Em Portugal, há não muito tempo, um conhecido humorista fez um episódio de uma série onde, por um jogo, tornou-se árbitro de futebol. Para além da vertente humorística pela qual vale a pena conferir o episódio, o artista conseguiu de forma muito clara mostrar a dificuldade incrível que é ser-se árbitro.
Desde as movimentações no campo e o cansaço físico, à constante comunicação com a sua equipa e com os jogadores, a gestão de emoções (próprias, dos jogadores e dos treinadores), a velocidade a que é necessário aplicar as leis do jogo e para além de tudo isto, a pressão sentida para se tomar a decisão correta. A tarefa é inquestionavelmente difícil e quiçá impossível de ser executada na perfeição.
Como se a tarefa já não fosse complexa o suficiente, há ainda um omnipresente “bafio cultural” no seio da cultura desportiva (certamente na portuguesa e muito provavelmente em muitas outras) que, na minha experiência como adepto, pode ser separado em três principais escolas de pensamento:
Os árbitros são incompetentes;
Os árbitros são corruptos;
Os árbitros têm preferência clubística, o que os impossibilita de serem imparciais.
O facto de haver uns quantos árbitros que se possam encaixar em todas estas categorias, faz com que a tarefa de defender esta classe de intervenientes do jogo seja difícil, mas tal como em tudo na vida, são as generalizações que enviesam a realidade. Fica ao critério de cada um de nós ter o discernimento para culpar somente os culpados e deixar os restantes prosseguirem a sua vida com normalidade.
Quando se fala de árbitros para criticar as suas decisões, há uma expressão muito comum usada sempre em prol das nossas equipas: a dualidade de critérios, i.e., a aplicação de dois critérios diferentes em duas situações muito semelhantes. No entanto, e já nem falando da capacidade de cada um para avaliar infrações, atrevo-me a dizer que no futebol não há maior dualidade de critérios do que aquela aplicada para julgar jogadores e árbitros.
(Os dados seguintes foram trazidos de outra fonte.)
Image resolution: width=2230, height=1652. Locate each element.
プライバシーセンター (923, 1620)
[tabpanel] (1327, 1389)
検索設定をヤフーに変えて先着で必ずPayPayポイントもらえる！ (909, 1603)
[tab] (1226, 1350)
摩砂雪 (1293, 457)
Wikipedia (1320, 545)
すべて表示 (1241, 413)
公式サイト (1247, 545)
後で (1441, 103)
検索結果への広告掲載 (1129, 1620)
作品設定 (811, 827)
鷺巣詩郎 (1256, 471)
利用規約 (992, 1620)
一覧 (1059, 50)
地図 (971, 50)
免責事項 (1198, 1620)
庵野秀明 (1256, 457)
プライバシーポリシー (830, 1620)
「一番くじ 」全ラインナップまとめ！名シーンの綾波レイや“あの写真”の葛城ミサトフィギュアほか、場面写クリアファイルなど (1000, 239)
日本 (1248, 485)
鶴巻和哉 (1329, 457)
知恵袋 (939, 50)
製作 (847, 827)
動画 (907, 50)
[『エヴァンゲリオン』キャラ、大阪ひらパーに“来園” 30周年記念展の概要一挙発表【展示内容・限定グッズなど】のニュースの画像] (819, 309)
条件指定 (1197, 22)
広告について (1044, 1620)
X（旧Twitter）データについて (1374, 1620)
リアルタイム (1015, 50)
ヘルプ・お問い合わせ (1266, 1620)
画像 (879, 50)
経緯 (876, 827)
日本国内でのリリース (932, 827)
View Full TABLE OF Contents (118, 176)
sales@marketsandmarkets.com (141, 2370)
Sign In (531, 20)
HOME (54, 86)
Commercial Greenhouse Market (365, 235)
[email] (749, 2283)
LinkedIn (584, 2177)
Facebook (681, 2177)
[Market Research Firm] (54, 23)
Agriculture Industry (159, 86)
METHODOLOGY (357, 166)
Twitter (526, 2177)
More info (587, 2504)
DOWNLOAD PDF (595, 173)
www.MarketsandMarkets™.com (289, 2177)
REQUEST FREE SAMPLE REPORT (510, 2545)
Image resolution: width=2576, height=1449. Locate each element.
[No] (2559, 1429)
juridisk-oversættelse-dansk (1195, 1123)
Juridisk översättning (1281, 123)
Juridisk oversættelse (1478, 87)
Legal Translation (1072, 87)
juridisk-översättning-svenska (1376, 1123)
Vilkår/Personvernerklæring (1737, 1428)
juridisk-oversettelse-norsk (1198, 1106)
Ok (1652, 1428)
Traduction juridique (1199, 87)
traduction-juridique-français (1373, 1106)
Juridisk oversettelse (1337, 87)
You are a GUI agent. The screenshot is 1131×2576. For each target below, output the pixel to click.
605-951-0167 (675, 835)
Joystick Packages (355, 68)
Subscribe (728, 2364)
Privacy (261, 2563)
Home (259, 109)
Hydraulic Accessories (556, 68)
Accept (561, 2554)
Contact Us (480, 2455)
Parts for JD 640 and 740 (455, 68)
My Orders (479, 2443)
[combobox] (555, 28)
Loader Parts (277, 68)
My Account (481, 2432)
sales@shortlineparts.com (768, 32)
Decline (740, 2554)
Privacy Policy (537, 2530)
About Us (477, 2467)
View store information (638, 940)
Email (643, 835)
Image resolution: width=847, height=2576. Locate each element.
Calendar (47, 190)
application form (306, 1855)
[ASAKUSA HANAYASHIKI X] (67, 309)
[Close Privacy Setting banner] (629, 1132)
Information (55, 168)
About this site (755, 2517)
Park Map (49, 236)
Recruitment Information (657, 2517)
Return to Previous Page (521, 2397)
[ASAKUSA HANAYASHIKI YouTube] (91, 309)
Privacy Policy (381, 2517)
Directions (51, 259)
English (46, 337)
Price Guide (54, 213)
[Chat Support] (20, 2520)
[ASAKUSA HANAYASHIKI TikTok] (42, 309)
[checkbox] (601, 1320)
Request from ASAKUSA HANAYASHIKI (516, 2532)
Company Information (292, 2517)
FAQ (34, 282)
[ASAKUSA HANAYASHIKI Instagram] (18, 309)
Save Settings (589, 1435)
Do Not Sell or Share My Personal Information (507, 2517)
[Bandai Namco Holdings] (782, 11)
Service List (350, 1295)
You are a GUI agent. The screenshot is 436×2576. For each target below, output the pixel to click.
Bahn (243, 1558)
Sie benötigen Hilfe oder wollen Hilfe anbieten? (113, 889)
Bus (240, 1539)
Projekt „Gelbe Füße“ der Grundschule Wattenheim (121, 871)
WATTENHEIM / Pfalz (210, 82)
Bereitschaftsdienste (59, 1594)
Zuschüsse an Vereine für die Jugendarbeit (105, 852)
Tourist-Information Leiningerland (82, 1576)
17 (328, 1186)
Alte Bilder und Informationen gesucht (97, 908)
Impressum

Um passe errado que custe um golo, um corte defeituoso, um golo falhado de baliza aberta, são tudo situações que nunca terão o mesmo peso do que uma grande penalidade mal assinalada ou um cartão vermelho por mostrar.
Por tudo isto, já todos sabemos o impacto que as decisões dos árbitros podem ter no sucesso ou insucesso do nosso clube, mas hoje gostava de lhe mostrar o impacto das nossas decisões nas vidas dos árbitros.
Olhemos para os factos.
O que nos diz a literatura
O primeiro estudo que gostaria de abordar aqui foi elaborado em 2019 pela Universidade de Northumbria, em Newcastle, Reino Unido. Três investigadores analisaram os traços de personalidade de 185 árbitros de futebol, espalhados pelas três categorias de profissionalização do futebol inglês: profissional, intermédio e amador.
Para estes indivíduos, foram elaboradas medições de robustez mental, locus de controlo, assertividade e comparação social, todos critérios considerados importantes para desempenhar as funções de árbitro de futebol. A grande conclusão a retirar do estudo é que para estes atributos psicológicos, os árbitros profissionais obtiveram resultados significativamente melhores do que os intermédios ou amadores, independentemente da idade. Quer sejam atributos intrínsecos dos árbitros que lhes permitiram ascender ao topo da sua profissão ou sejam atributos adquiridos via treino específico, a verdade é que são necessários para desempenhar o papel de árbitro de topo porque os níveis de pressão são altíssimos.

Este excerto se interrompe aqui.